7.0 Which aircraft carry a Ram Air Turbine?
The RAT is a standard feature on the vast majority of modern commercial jet airliners, as well as many military aircraft, business jets, and high-performance fighters. Its design and output vary considerably between platforms.
- Airbus A320 family
- Airbus A330 / A340
- Airbus A350 / A380
- Boeing 787 Dreamliner
- Boeing 767 / 777
8.0 Why the RAT matters
Modern commercial aviation is extraordinarily safe in large part because of layered redundancy: systems designed to back up other systems, which in turn back up other systems. The RAT sits at the very end of that chain. It is what remains when every other layer has failed.

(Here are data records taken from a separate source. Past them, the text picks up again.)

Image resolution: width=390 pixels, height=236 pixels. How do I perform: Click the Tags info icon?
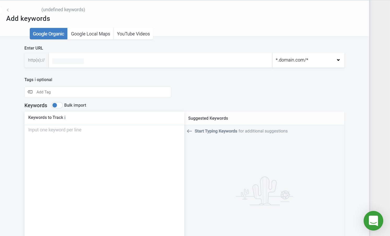[35, 80]
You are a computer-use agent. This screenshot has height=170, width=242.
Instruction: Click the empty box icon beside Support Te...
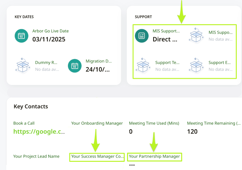tap(143, 66)
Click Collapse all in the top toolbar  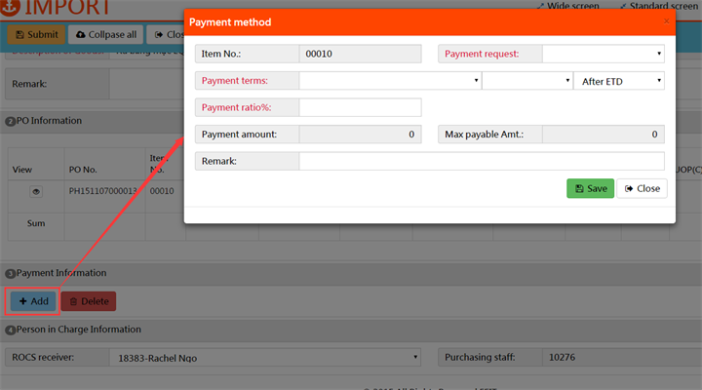click(106, 34)
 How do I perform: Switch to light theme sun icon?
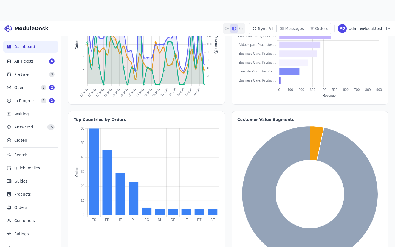pyautogui.click(x=227, y=29)
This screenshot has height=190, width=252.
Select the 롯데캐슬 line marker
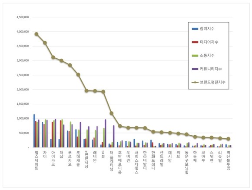pos(78,75)
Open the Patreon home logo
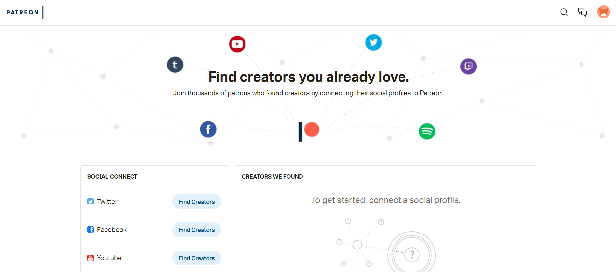 (x=22, y=12)
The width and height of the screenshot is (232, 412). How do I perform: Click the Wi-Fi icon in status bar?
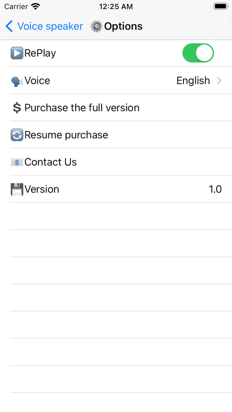coord(35,7)
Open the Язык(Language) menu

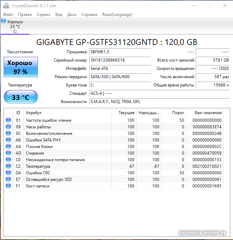pos(117,15)
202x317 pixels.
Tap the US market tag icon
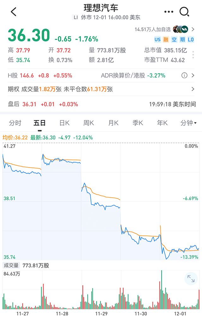(x=157, y=39)
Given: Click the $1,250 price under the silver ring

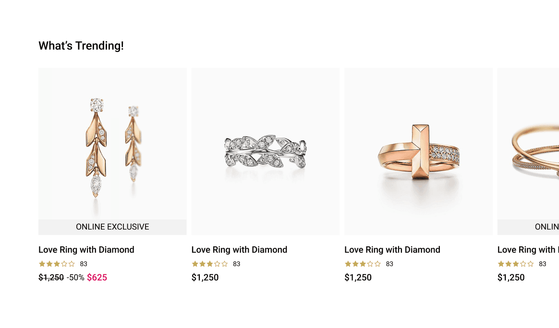Looking at the screenshot, I should [205, 278].
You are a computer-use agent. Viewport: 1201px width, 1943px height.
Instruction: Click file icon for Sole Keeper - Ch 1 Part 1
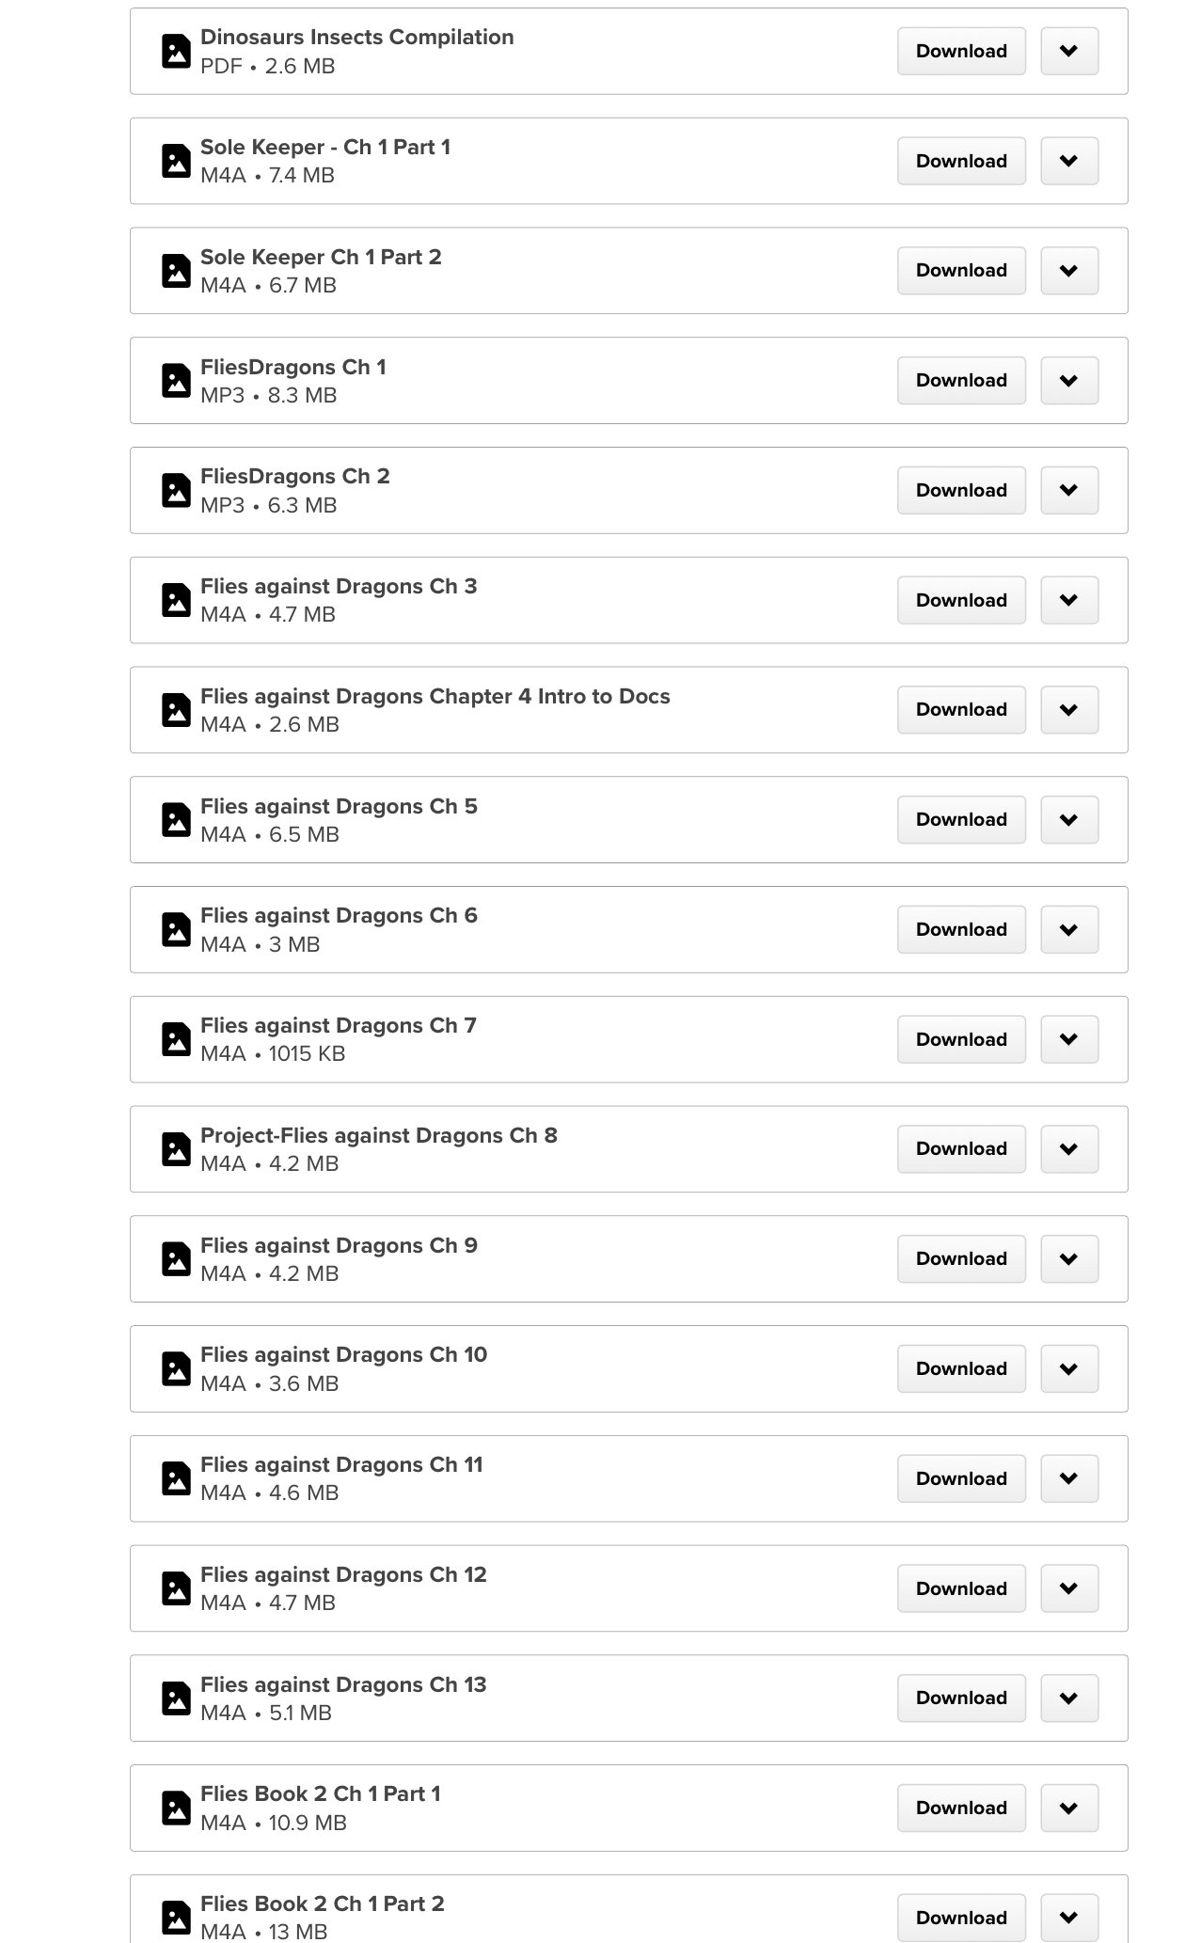point(176,161)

Its genius lies in its simplicity. It needs no fuel. It requires no external power. It has no dependency on any other aircraft system that may have already failed. As long as the aircraft is moving forward through the air which it will be, even in a total engine failure, because an aircraft is always gliding the RAT can generate power. It exploits the one resource that is always available: the wind.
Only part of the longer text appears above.